BEGIN

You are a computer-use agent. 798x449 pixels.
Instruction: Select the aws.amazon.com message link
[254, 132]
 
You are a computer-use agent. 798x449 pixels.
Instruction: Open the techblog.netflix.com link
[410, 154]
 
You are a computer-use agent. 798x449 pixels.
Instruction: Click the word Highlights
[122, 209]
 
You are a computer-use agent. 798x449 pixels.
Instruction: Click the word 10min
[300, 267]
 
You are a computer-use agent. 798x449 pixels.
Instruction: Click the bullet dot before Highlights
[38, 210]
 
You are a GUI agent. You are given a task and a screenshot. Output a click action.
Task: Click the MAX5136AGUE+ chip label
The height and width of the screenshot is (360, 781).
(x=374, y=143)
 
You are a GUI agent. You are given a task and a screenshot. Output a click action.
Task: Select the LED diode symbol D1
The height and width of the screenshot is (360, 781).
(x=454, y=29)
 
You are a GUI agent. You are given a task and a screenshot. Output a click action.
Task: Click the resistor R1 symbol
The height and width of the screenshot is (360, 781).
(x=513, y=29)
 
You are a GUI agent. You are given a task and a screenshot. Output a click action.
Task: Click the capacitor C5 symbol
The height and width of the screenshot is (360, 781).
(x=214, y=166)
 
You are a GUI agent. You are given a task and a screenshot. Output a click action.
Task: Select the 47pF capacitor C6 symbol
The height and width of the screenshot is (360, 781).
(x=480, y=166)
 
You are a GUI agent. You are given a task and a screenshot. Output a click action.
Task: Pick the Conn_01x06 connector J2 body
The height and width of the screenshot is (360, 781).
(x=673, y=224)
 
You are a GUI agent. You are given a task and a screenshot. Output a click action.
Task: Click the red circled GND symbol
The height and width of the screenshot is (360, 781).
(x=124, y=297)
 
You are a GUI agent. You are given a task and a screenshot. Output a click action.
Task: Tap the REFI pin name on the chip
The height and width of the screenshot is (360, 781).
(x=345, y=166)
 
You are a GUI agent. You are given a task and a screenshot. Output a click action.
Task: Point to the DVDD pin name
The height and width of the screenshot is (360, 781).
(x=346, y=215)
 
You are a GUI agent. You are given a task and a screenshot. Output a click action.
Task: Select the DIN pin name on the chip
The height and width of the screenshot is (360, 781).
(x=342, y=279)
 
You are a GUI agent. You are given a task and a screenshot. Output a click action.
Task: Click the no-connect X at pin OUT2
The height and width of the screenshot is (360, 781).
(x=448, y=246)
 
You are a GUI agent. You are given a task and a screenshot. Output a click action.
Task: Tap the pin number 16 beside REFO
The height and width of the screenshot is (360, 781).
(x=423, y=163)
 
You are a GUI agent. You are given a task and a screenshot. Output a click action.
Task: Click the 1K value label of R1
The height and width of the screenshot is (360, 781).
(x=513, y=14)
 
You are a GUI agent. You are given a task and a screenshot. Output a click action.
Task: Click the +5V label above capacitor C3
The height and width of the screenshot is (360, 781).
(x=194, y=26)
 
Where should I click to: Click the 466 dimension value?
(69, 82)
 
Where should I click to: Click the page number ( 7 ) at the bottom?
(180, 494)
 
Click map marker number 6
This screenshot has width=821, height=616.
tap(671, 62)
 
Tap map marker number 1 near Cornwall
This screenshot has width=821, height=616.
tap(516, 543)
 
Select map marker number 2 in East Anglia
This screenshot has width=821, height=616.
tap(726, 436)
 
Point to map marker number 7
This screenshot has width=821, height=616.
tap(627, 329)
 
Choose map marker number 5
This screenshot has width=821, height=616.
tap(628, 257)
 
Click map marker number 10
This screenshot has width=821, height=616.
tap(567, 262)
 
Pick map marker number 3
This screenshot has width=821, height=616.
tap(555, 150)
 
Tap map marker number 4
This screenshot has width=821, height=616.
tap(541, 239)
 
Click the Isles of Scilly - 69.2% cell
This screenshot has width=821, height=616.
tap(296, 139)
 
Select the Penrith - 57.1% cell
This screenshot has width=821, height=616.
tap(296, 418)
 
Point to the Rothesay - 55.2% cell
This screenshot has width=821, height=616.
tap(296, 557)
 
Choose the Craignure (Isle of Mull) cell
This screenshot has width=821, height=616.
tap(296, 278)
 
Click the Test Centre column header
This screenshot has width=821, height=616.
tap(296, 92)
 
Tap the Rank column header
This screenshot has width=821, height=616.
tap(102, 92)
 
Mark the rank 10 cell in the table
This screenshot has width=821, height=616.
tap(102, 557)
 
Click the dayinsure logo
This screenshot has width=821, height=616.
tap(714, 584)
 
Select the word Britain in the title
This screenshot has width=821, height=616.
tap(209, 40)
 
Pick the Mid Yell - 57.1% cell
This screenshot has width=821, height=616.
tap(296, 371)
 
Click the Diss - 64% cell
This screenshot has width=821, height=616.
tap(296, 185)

END

| Aim of the exercise |
Return every record above word for word, with each line unchanged and in the same order.

| Reply to the exercise |
You are a computer-use agent. 798x449 pixels.
Instruction: Select the aws.amazon.com message link
[254, 132]
 
You are a computer-use agent. 798x449 pixels.
Instruction: Open the techblog.netflix.com link
[410, 154]
 
You are a computer-use agent. 798x449 pixels.
Instruction: Click the word Highlights
[122, 209]
 
You are a computer-use agent. 798x449 pixels.
Instruction: Click the word 10min
[300, 267]
 
You are a computer-use agent. 798x449 pixels.
Instruction: Click the bullet dot before Highlights
[38, 210]
 
You are a GUI agent. You are given a task and a screenshot. Output a click action.
Task: Click the MAX5136AGUE+ chip label
The height and width of the screenshot is (360, 781).
(x=374, y=143)
 
You are a GUI agent. You are given a task and a screenshot. Output a click action.
Task: Select the LED diode symbol D1
The height and width of the screenshot is (360, 781).
(x=454, y=29)
 
You are a GUI agent. You are given a task and a screenshot. Output a click action.
Task: Click the resistor R1 symbol
The height and width of the screenshot is (360, 781).
(x=513, y=29)
 
You are a GUI agent. You are given a task and a screenshot. Output a click action.
Task: Click the capacitor C5 symbol
The height and width of the screenshot is (360, 781).
(x=214, y=166)
 
You are a GUI agent. You are given a task and a screenshot. Output a click action.
Task: Select the 47pF capacitor C6 symbol
The height and width of the screenshot is (360, 781).
(x=480, y=166)
 
You are a GUI agent. You are given a task and a screenshot. Output a click action.
Task: Pick the Conn_01x06 connector J2 body
The height and width of the screenshot is (360, 781).
(x=673, y=224)
 
You are a GUI agent. You are given a task and a screenshot. Output a click action.
Task: Click the red circled GND symbol
The height and width of the screenshot is (360, 781).
(x=124, y=297)
 
You are a GUI agent. You are given a task and a screenshot. Output a click action.
Task: Tap the REFI pin name on the chip
The height and width of the screenshot is (360, 781).
(x=345, y=166)
 
You are a GUI agent. You are given a task and a screenshot. Output a click action.
Task: Point to the DVDD pin name
The height and width of the screenshot is (360, 781).
(x=346, y=215)
 
You are a GUI agent. You are given a task and a screenshot. Output a click action.
Task: Select the DIN pin name on the chip
The height and width of the screenshot is (360, 781).
(x=342, y=279)
 
You are a GUI agent. You are given a task and a screenshot. Output a click action.
Task: Click the no-connect X at pin OUT2
The height and width of the screenshot is (360, 781).
(x=448, y=246)
 
You are a GUI agent. You are given a task and a screenshot. Output a click action.
Task: Tap the pin number 16 beside REFO
The height and width of the screenshot is (360, 781).
(x=423, y=163)
 
You are a GUI agent. You are given a task and a screenshot. Output a click action.
Task: Click the 1K value label of R1
The height and width of the screenshot is (360, 781).
(x=513, y=14)
 
You are a GUI agent. You are given a task and a screenshot. Output a click action.
Task: Click the +5V label above capacitor C3
The height and width of the screenshot is (360, 781).
(x=194, y=26)
 
Where should I click to: Click the 466 dimension value?
(69, 82)
 
Where should I click to: Click the page number ( 7 ) at the bottom?
(180, 494)
 
Click map marker number 6
This screenshot has width=821, height=616.
tap(671, 62)
 
Tap map marker number 1 near Cornwall
This screenshot has width=821, height=616.
tap(516, 543)
 
Select map marker number 2 in East Anglia
This screenshot has width=821, height=616.
tap(726, 436)
 
Point to map marker number 7
This screenshot has width=821, height=616.
tap(627, 329)
 
Choose map marker number 5
This screenshot has width=821, height=616.
tap(628, 257)
 
Click map marker number 10
This screenshot has width=821, height=616.
tap(567, 262)
 
Pick map marker number 3
This screenshot has width=821, height=616.
tap(555, 150)
 
Tap map marker number 4
This screenshot has width=821, height=616.
tap(541, 239)
 
Click the Isles of Scilly - 69.2% cell
This screenshot has width=821, height=616.
tap(296, 139)
 
Select the Penrith - 57.1% cell
This screenshot has width=821, height=616.
tap(296, 418)
 
Point to the Rothesay - 55.2% cell
This screenshot has width=821, height=616.
tap(296, 557)
 
Choose the Craignure (Isle of Mull) cell
This screenshot has width=821, height=616.
tap(296, 278)
 
Click the Test Centre column header
This screenshot has width=821, height=616.
tap(296, 92)
 
Tap the Rank column header
This screenshot has width=821, height=616.
tap(102, 92)
 
Mark the rank 10 cell in the table
This screenshot has width=821, height=616.
tap(102, 557)
 
Click the dayinsure logo
This screenshot has width=821, height=616.
tap(714, 584)
 
Select the word Britain in the title
This screenshot has width=821, height=616.
tap(209, 40)
 
Pick the Mid Yell - 57.1% cell
This screenshot has width=821, height=616.
tap(296, 371)
 
Click the Diss - 64% cell
This screenshot has width=821, height=616.
tap(296, 185)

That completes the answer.